**Work request**. Could you copy each line of the listing below that has the word "January"?

**The data**.
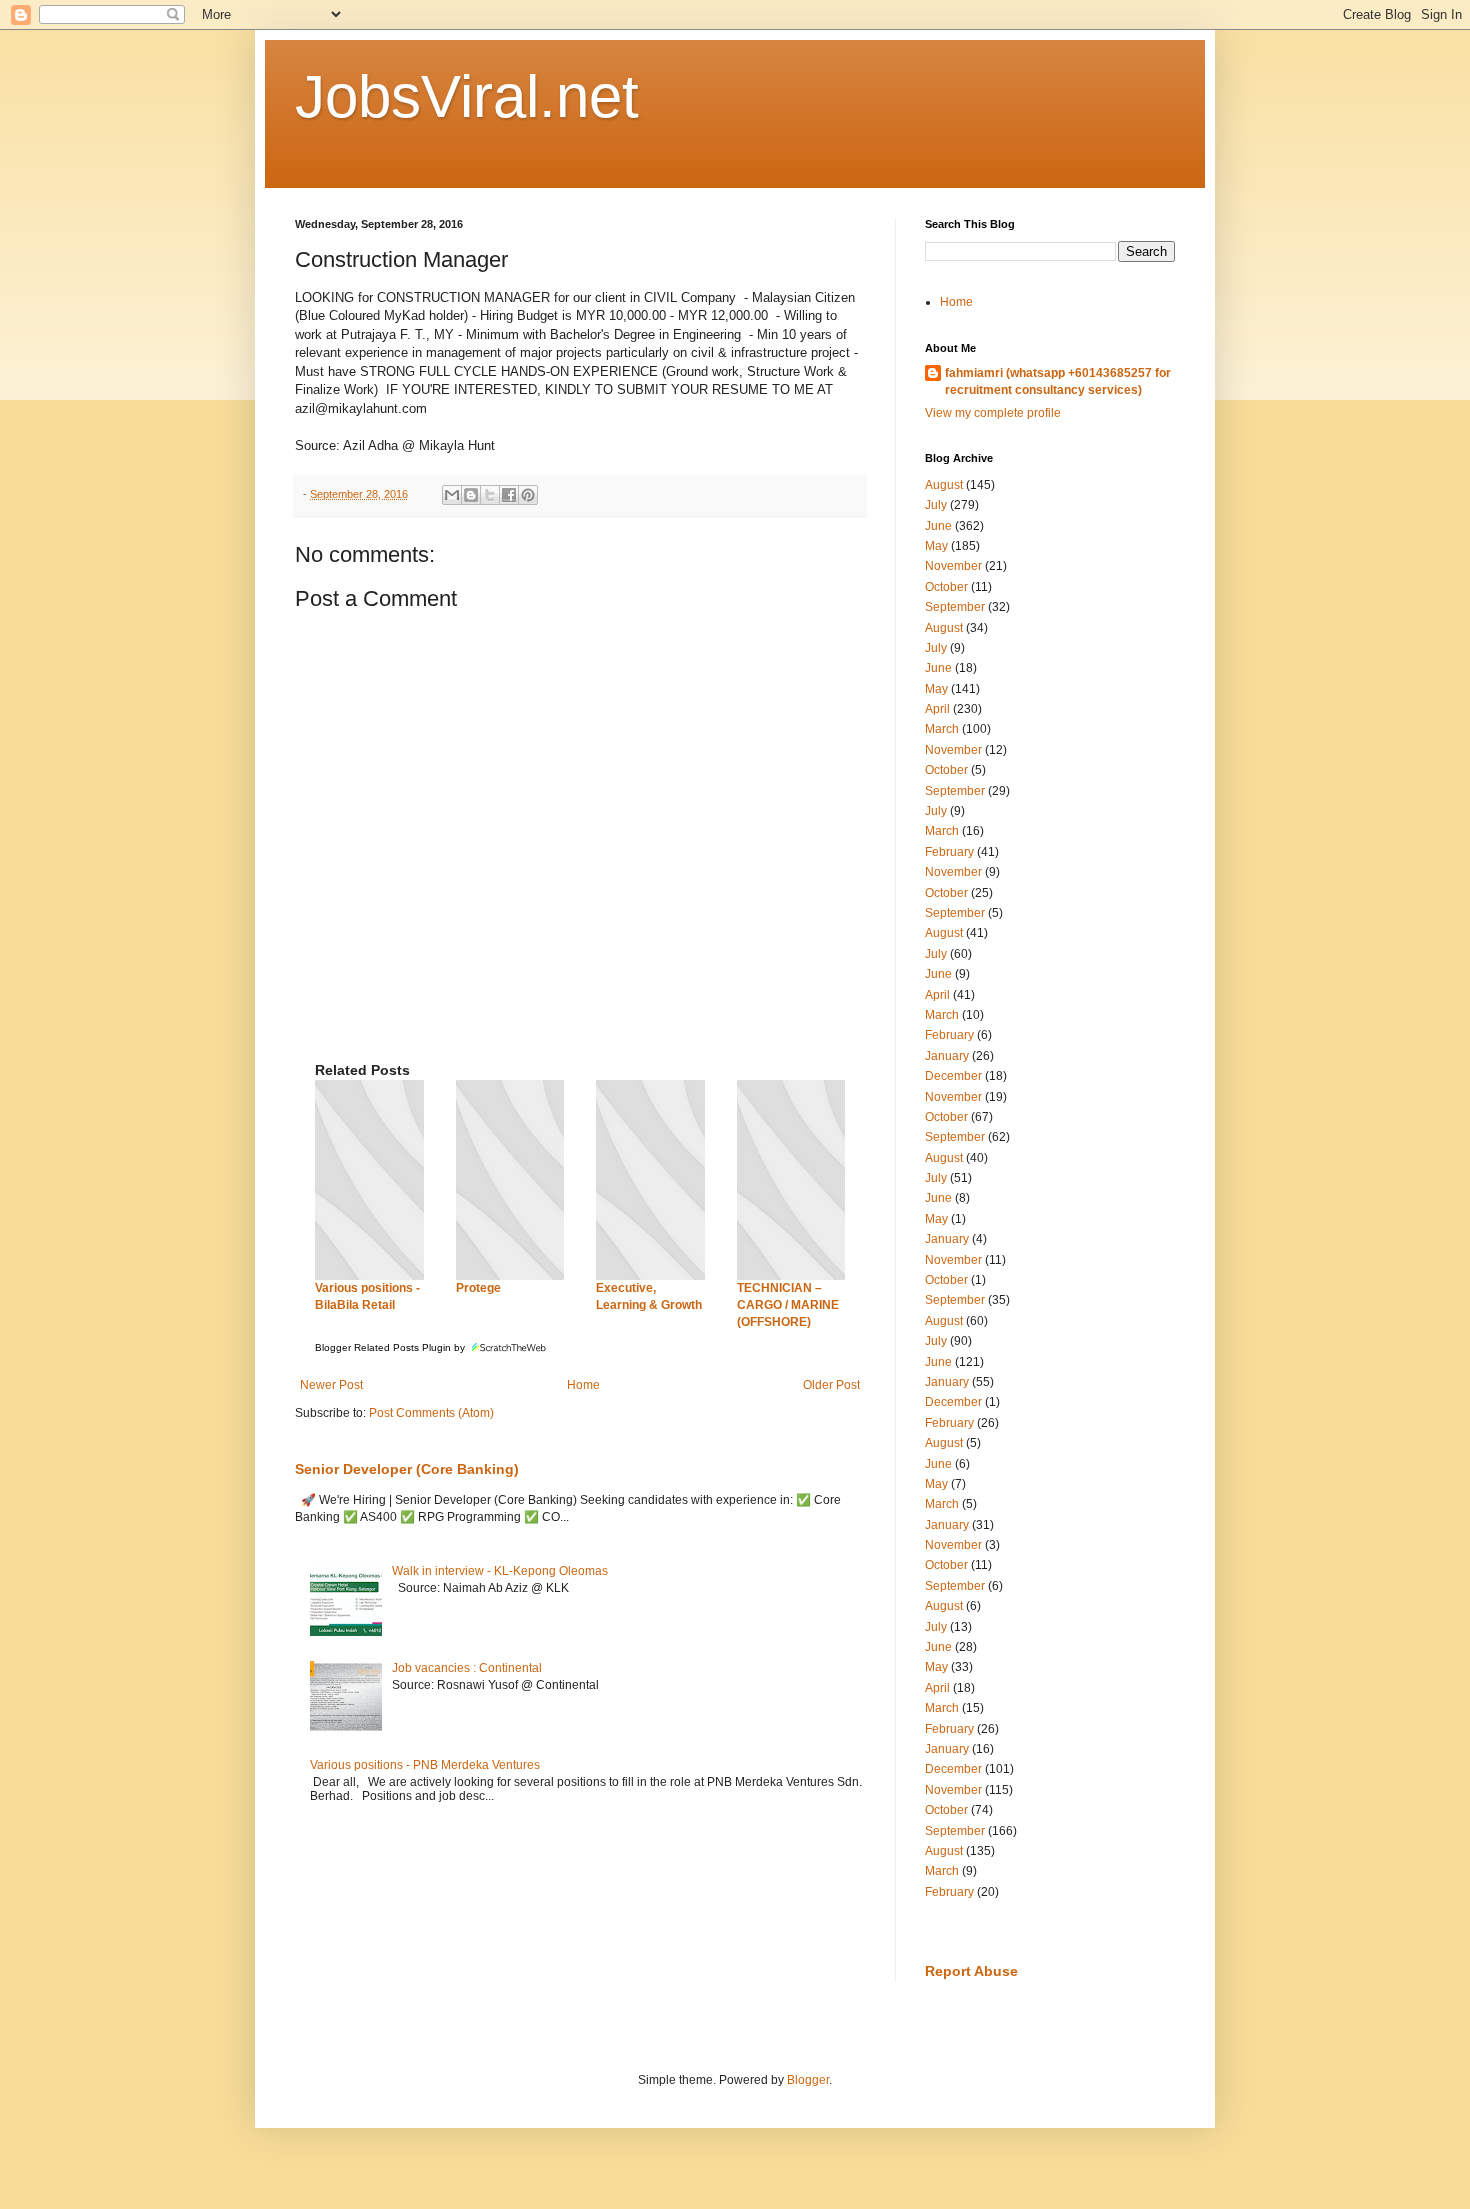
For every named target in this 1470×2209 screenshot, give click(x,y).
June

==

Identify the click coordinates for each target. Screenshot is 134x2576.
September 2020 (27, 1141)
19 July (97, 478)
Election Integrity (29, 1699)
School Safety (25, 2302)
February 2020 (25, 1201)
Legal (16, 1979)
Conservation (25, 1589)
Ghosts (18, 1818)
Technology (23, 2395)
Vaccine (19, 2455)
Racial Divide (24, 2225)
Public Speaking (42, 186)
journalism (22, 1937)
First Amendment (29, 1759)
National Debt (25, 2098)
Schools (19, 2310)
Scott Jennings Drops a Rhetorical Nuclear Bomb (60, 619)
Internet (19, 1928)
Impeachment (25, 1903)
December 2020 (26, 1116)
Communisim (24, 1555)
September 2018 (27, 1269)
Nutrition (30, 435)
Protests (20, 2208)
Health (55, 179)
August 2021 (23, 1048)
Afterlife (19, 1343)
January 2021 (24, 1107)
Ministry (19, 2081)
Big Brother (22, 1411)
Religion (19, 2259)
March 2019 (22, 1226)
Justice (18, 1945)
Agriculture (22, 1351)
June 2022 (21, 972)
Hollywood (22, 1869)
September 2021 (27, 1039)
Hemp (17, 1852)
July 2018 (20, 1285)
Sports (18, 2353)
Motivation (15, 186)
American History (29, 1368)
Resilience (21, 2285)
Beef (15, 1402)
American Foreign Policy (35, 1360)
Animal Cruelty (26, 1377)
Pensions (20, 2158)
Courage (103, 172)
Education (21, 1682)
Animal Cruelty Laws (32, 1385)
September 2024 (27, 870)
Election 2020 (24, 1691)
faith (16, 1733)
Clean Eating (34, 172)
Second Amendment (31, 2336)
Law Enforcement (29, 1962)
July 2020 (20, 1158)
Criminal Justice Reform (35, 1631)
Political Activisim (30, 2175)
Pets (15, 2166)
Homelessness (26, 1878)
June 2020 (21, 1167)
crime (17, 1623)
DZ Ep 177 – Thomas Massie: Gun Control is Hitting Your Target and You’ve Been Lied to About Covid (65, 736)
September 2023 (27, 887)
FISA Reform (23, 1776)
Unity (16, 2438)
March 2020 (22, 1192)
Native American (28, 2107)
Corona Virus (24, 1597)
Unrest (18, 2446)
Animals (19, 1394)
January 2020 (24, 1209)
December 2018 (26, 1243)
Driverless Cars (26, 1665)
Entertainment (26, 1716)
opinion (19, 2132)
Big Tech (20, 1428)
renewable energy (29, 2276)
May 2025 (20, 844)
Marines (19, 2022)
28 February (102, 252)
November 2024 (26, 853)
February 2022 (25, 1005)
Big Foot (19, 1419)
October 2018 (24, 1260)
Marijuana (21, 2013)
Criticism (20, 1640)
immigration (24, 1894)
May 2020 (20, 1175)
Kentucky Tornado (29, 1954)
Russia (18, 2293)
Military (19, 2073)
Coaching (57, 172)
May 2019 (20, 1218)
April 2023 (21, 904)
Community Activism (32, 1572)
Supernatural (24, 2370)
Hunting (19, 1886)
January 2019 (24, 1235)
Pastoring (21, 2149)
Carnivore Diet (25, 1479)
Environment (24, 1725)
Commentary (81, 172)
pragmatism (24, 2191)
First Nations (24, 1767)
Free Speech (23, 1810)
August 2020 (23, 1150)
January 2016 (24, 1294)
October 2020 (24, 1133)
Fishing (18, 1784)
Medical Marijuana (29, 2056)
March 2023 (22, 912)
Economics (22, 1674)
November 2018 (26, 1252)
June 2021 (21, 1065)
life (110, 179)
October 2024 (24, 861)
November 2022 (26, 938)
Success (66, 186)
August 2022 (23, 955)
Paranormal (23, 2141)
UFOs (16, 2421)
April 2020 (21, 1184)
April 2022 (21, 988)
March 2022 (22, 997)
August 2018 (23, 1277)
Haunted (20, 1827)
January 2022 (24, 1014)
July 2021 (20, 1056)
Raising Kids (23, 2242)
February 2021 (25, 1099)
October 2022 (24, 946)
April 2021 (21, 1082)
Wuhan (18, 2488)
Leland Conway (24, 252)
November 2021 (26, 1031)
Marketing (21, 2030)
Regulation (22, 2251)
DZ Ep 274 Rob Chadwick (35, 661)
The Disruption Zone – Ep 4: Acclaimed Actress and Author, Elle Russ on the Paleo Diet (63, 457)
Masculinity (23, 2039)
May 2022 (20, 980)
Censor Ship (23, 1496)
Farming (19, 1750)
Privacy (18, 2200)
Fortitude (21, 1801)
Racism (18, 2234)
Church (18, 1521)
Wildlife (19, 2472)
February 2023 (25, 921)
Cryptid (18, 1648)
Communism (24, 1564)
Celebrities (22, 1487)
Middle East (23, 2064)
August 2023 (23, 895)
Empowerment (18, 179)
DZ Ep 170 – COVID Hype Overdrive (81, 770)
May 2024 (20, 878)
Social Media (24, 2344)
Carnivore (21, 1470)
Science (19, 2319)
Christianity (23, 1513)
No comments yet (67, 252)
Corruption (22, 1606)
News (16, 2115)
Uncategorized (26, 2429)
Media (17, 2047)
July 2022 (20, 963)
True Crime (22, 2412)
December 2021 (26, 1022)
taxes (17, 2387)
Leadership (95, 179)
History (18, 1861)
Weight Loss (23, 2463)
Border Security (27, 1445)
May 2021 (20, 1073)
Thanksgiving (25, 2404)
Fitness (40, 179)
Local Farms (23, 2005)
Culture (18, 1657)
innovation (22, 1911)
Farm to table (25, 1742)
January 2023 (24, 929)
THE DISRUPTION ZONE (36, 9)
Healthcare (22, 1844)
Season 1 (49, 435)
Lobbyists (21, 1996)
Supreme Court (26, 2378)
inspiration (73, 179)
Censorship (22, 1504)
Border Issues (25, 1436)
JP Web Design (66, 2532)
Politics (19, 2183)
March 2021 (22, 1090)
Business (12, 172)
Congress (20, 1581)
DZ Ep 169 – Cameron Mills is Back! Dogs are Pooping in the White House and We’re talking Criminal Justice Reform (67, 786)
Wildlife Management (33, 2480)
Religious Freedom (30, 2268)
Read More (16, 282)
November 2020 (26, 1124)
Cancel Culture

**Written reply**.
January 2021 (24, 1107)
January 2020 (24, 1209)
January 2019 (24, 1235)
January 2016 (24, 1294)
January 2022 (24, 1014)
January 2023 (24, 929)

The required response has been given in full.